On the face of it, the legend of The Flying Dutchman, sounds like a fable, warning against arrogance and reckless behavior at sea. However, many ship’s crews between the eighteenth and twentieth century have claimed to have seen the phantom ship. The first reference to a sighting of The Flying Dutchman appeared in John MacDonald’s “Travels in Various parts of Europe, Asia, and Africa during a Series of Thirty Years and Upwards” in 1790 when the author noted, The weather was so stormy that the sailors said they saw the Flying Dutchman.”

In the years to come, other sailors would log their sightings of the ghost ship. Perhaps the most compelling report of a supposed sighting of The Flying Dutchman comes from 1881. On July 11, a vessel containing the future King George V, his brother, Prince Albert Victor and their tutor John Neill Dalton lay moored in the Bass Strait off the Australian coast between Melbourne and Sydney.

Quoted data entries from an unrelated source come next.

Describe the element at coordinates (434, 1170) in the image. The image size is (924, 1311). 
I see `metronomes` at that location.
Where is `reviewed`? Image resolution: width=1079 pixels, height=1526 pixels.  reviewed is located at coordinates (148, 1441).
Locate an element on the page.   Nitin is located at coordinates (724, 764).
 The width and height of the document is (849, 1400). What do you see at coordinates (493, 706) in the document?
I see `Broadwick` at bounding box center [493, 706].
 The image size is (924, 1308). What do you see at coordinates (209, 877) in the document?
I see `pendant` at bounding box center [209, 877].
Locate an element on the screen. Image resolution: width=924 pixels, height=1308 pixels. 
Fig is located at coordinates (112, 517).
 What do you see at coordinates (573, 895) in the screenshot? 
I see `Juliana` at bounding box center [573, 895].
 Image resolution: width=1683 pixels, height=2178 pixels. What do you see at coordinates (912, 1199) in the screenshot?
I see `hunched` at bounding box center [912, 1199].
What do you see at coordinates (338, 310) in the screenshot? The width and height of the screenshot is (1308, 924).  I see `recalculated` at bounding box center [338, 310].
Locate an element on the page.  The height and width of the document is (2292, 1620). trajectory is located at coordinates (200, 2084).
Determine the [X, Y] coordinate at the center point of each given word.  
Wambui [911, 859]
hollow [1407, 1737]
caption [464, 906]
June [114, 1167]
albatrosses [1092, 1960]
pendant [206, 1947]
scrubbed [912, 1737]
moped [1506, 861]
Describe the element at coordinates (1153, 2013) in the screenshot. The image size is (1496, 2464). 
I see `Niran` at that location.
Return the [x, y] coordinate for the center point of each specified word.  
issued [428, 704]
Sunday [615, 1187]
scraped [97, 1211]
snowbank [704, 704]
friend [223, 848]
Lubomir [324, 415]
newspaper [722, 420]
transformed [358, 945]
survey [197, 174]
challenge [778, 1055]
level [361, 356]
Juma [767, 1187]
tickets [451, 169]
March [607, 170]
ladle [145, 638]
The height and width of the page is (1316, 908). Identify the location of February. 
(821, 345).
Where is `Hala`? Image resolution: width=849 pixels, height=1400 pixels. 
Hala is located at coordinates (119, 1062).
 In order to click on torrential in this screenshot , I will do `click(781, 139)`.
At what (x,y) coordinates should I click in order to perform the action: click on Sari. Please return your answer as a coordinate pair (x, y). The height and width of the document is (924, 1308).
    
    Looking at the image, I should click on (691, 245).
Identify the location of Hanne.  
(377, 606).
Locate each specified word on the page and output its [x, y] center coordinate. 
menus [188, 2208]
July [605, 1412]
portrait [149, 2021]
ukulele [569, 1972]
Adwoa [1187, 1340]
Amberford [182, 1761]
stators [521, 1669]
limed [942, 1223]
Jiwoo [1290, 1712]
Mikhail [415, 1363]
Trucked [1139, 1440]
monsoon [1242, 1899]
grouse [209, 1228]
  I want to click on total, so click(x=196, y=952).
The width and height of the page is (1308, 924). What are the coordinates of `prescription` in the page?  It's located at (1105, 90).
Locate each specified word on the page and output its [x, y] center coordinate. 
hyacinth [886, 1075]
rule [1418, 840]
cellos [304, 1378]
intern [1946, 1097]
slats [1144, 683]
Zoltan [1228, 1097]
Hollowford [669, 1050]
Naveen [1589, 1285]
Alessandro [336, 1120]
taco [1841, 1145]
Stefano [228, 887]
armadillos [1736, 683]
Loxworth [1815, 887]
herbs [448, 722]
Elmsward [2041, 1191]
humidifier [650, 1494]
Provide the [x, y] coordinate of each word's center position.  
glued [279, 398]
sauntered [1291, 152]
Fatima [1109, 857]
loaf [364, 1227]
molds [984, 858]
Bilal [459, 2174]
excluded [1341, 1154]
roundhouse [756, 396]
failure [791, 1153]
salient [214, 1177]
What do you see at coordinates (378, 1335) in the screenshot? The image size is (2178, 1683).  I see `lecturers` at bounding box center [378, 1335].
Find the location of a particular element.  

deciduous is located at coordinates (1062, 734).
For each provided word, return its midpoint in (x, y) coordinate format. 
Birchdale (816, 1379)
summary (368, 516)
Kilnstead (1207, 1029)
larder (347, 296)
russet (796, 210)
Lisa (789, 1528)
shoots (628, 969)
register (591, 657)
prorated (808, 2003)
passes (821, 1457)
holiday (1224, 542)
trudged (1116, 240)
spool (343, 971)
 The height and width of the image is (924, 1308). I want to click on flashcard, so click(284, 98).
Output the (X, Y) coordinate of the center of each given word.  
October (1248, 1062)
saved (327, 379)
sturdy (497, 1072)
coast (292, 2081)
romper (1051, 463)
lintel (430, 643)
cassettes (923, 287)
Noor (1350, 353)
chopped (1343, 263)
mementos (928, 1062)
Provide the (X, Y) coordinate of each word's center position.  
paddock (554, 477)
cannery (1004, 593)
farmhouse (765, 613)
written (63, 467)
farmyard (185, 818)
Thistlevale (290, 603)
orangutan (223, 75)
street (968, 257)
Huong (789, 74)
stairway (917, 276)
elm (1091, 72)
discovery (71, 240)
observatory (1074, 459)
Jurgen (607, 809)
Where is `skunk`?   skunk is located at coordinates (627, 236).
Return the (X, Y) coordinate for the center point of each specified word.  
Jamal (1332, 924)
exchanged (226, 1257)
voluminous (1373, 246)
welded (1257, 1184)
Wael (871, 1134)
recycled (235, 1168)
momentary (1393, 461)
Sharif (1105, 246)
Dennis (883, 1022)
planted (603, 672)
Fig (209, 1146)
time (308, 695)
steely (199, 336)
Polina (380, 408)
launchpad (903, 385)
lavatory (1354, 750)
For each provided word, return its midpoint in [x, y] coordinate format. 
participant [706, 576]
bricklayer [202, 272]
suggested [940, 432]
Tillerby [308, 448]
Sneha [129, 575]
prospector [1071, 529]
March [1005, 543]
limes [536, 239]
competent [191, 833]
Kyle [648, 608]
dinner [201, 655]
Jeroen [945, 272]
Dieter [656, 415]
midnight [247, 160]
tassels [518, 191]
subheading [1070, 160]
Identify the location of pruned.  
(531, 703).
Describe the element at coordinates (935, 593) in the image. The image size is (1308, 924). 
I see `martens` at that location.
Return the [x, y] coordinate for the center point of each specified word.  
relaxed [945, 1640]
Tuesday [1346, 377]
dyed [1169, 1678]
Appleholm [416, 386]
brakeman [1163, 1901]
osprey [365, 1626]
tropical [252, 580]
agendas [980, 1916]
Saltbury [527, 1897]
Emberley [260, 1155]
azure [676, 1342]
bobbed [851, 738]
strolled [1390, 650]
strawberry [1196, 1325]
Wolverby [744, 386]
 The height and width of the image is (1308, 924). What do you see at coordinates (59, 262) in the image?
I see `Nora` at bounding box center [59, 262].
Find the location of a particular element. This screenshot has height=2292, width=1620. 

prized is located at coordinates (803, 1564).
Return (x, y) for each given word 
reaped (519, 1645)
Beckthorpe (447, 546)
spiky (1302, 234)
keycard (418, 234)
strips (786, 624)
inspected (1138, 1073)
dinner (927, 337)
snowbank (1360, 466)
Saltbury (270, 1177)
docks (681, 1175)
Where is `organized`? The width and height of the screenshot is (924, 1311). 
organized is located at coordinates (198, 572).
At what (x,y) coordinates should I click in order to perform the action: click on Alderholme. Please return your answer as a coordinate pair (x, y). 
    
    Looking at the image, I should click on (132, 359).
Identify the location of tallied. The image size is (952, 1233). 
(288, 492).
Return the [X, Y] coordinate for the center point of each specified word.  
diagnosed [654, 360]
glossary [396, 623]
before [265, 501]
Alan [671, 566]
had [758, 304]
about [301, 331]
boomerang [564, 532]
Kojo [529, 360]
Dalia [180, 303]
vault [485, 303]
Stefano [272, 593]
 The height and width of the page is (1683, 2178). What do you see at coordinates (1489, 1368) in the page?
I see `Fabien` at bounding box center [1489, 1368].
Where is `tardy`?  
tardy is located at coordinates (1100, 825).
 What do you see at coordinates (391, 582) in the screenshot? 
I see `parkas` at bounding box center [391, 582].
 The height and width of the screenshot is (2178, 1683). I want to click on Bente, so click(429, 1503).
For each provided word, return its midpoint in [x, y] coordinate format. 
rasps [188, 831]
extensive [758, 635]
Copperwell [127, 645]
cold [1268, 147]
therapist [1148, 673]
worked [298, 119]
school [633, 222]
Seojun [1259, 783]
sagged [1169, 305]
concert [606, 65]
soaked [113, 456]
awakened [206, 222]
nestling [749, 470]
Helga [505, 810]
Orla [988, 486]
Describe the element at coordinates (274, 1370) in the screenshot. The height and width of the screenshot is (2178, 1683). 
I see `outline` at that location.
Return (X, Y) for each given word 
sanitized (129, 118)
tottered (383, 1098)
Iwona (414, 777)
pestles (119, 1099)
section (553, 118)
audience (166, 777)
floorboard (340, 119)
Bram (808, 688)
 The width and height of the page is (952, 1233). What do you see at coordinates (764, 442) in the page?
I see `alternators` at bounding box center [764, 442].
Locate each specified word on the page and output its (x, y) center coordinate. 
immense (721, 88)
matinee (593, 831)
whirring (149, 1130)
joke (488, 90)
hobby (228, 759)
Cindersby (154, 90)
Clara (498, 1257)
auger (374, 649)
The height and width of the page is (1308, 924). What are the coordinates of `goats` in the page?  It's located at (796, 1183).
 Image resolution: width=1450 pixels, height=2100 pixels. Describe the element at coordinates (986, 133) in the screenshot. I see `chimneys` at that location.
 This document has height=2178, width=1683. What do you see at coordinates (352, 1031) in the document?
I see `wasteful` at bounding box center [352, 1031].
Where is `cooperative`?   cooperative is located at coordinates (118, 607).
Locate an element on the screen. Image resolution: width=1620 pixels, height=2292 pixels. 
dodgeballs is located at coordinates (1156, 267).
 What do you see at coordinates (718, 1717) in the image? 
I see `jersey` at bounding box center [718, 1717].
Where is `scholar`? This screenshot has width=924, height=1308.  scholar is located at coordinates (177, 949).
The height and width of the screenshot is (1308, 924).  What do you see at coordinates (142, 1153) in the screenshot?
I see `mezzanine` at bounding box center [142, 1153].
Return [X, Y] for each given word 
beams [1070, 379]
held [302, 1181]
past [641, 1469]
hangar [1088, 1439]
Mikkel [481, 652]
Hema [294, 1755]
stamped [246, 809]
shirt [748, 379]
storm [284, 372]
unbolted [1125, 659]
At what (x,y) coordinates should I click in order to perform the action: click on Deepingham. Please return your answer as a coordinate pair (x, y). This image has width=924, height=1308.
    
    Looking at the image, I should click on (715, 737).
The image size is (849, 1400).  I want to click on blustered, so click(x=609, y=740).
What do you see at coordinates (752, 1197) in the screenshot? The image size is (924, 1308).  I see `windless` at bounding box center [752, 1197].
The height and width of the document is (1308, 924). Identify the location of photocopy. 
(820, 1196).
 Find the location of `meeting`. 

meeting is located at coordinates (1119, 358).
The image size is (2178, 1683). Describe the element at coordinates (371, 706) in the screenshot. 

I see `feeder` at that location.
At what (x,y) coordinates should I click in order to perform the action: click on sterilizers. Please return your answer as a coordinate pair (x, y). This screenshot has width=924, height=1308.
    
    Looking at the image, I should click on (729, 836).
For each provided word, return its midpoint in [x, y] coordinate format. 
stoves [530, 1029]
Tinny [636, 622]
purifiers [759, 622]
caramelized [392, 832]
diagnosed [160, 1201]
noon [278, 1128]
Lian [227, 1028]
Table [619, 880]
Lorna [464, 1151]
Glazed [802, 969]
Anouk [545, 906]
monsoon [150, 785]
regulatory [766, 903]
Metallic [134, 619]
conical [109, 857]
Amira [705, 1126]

The royal party was on a three-year voyage around the globe. However, a 4am the Prince’s saw a sight they could not have expected when, as their log recorded, “the Flying Dutchman crossed our bows.”

 “A strange red light as of a phantom ship all aglow, in the midst of which light the masts, spars, and sails of a brig 200 yards distant stood out in strong relief as she came up on the port bow,” described the royal report. “The officer of the watch from the bridge clearly saw her, as did the quarterdeck midshipman, who was sent forward at once to the forecastle; but on arriving there was no vestige nor any sign whatever of any material ship was to be seen either near or right away to the horizon, the night being clear and the sea calm.

George V when Duke of Cornwall and York’. Wikimedia Commons. Public Domain

The log entry has a sinister postscript that seems to lend credence to the Dutchman’s ill-omened reputation. For the Princes also recorded that “At 10.45 a.m. the ordinary seaman who had this morning reported the Flying Dutchman fell from the foretopmast crosstrees on to the topgallant forecastle and was smashed to atoms.”

In 1939, beachgoers saw the Dutchman for the penultimate time on the South African coast. The British South Africa Annual drew upon local newspaper stories to reports how “With uncanny volition, the ship sailed steadily on as the Glencairn beach folk stood about keenly discussing the whys and wherefores of the vessel. Just as the excitement reached its climax, however, the mystery ship vanished into thin air as strangely as it had come.” Three years later, four witnesses saw the Dutchman sail into Table Bay, off Cape Town. It vanished-never to be seen again.